STATED EXERCISE - Can you transcribe the passage on history buffer recovery word for word, starting at "It is a disadvantage" and ending at "the history buffer."?

PASSAGE PROVIDED -
• • • •

If the prediction that the branch at line X+0 is not taken proves to be correct, and the instruction "ld r3, . . . " at line X+1 in this context causes no exception, then the HB 100 entries HBE0, HBE1, etc. are deallocated in the order of completion. But, if the instruction "ld r3, . . . " causes an exception, the recovery mechanism will restore register content for r3 and r4 from HBE2 and HBE3, and deallocate those HB entries. The processor will thus be restored to the state immediately before the "ld r3, . . . " instruction was dispatched. The state at that point includes register r3 with contents produced by "add r3, . . . ", and the content of r4 before the branch (which is the same as its content before the "ld r3, . . . " instruction).
If the prediction that the branch is not taken proves to be incorrect, then results must be abandoned for the results that were produced by speculatively executing instructions after the branch instruction. The registers written by these instructions need to be restored to their contents prior to the branch instruction. For example, if the branch is resolved after writing into HBE 3, the recovery mechanism must copy register content in HBE0, HBE1 and HBE3 back to registers r3, r2 and r4 in order to recover the processor state that existed before the branch. Also, in connection with completing the recovery, all four HBE's are deallocated.
In many cases, such as in the above example, it is problematic to implement this mechanism because the HB 100 contains multiple values of a given register. For example, as shown in FIG. 1 the HB 100 has values of r3 in HBE0 and HBE2. The HB 100 contains both these values because in different contexts either value of r3 may need to be recovered. Therefore, the need exists to select between multiple values of a register in recovering the processor state. One possible solution is to exhaustively reverse the order of speculative execution back to the interrupted instruction. This way, if recovery is required all the way back to line X+0, for example, the r3 content from HBE 0 will overwrite the content from HBE2, and the processor will have recovered back to the known state before the branch at x+0.
It is a disadvantage of this mechanism that the processor is stalled for a number of cycles while this iterative process recovers the processor state. Because branch misprediction may occur frequently, the multi-cycle stall penalty is not acceptable in a high performance processor, such as a superscalar processor. Consequently, the history buffer approach is regarded by some as poorly suited for superscalar implementations. See, for example, Mike Johnson, Superscalar Microprocessor Design, 92 (1991) (discussing disadvantages of using a history buffer, and the relative advantage of using a reorder buffer and a future file). If, in spite of this teaching to the contrary, a history buffer is used for storing and recovering a processor state, a need exists for reducing the amount of information that must be stored in the history buffer.

• • • •

DATA ROWS -
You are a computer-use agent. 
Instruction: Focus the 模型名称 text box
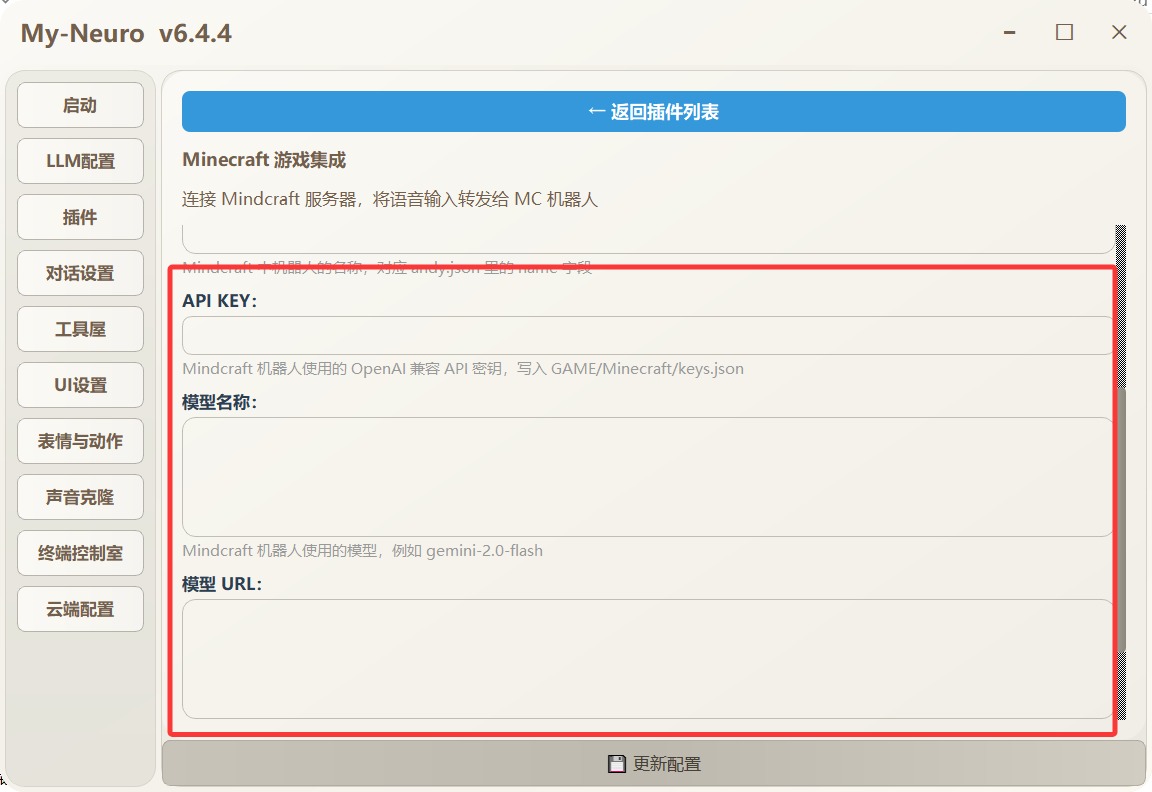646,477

• • • •

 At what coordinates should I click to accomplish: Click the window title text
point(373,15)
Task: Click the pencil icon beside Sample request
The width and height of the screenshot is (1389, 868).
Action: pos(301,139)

• • • •

RESULT -
It is a disadvantage of this mechanism that the processor is stalled for a number of cycles while this iterative process recovers the processor state. Because branch misprediction may occur frequently, the multi-cycle stall penalty is not acceptable in a high performance processor, such as a superscalar processor. Consequently, the history buffer approach is regarded by some as poorly suited for superscalar implementations. See, for example, Mike Johnson, Superscalar Microprocessor Design, 92 (1991) (discussing disadvantages of using a history buffer, and the relative advantage of using a reorder buffer and a future file). If, in spite of this teaching to the contrary, a history buffer is used for storing and recovering a processor state, a need exists for reducing the amount of information that must be stored in the history buffer.